* _Your task_:
Extract from the listing below each line that contains the word "with".

* _Task data_:
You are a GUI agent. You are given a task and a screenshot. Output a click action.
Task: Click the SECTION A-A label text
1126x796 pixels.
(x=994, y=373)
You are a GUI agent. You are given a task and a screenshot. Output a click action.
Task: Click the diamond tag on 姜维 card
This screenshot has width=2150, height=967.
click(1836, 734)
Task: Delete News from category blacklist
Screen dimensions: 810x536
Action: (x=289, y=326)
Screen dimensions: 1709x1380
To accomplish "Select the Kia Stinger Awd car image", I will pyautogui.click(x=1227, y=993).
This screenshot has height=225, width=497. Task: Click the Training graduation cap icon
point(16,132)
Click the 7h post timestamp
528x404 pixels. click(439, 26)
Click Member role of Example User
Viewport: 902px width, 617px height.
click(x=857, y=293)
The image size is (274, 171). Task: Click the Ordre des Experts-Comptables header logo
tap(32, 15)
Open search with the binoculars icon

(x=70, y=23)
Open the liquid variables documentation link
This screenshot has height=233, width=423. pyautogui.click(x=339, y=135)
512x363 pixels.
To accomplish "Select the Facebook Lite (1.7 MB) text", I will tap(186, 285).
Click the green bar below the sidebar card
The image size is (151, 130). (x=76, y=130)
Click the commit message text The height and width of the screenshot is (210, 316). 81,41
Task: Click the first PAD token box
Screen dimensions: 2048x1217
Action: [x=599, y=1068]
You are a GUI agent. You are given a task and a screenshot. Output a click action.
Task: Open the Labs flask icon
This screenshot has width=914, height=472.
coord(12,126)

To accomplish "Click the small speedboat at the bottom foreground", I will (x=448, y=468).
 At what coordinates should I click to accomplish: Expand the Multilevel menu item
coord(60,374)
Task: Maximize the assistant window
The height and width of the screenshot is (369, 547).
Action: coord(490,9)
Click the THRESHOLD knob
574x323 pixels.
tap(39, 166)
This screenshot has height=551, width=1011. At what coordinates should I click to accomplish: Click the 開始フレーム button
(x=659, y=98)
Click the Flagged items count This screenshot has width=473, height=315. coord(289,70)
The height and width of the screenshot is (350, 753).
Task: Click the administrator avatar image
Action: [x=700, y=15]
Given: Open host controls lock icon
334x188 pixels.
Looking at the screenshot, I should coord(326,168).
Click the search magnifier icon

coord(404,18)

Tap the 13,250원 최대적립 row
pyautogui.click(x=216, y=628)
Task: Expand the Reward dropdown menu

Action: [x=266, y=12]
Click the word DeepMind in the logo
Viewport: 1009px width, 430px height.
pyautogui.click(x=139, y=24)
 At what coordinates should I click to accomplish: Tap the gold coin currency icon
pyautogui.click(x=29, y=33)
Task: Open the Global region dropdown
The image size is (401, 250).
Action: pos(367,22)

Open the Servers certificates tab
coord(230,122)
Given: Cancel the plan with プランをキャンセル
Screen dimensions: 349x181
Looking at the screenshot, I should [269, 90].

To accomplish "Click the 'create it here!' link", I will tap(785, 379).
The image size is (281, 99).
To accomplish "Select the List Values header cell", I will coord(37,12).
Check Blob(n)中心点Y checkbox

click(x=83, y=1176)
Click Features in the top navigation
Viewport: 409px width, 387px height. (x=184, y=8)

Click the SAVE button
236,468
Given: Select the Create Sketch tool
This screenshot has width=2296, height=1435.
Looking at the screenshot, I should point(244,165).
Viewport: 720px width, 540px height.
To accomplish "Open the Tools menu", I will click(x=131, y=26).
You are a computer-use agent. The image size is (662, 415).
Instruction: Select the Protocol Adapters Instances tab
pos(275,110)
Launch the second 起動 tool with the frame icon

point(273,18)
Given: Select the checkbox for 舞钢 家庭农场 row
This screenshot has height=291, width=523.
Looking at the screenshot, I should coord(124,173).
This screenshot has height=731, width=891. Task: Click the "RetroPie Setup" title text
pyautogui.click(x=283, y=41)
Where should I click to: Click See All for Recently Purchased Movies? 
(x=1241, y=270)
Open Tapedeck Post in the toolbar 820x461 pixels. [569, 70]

* _Correct response_:
Open search with the binoculars icon
Given: Cancel the plan with プランをキャンセル
Launch the second 起動 tool with the frame icon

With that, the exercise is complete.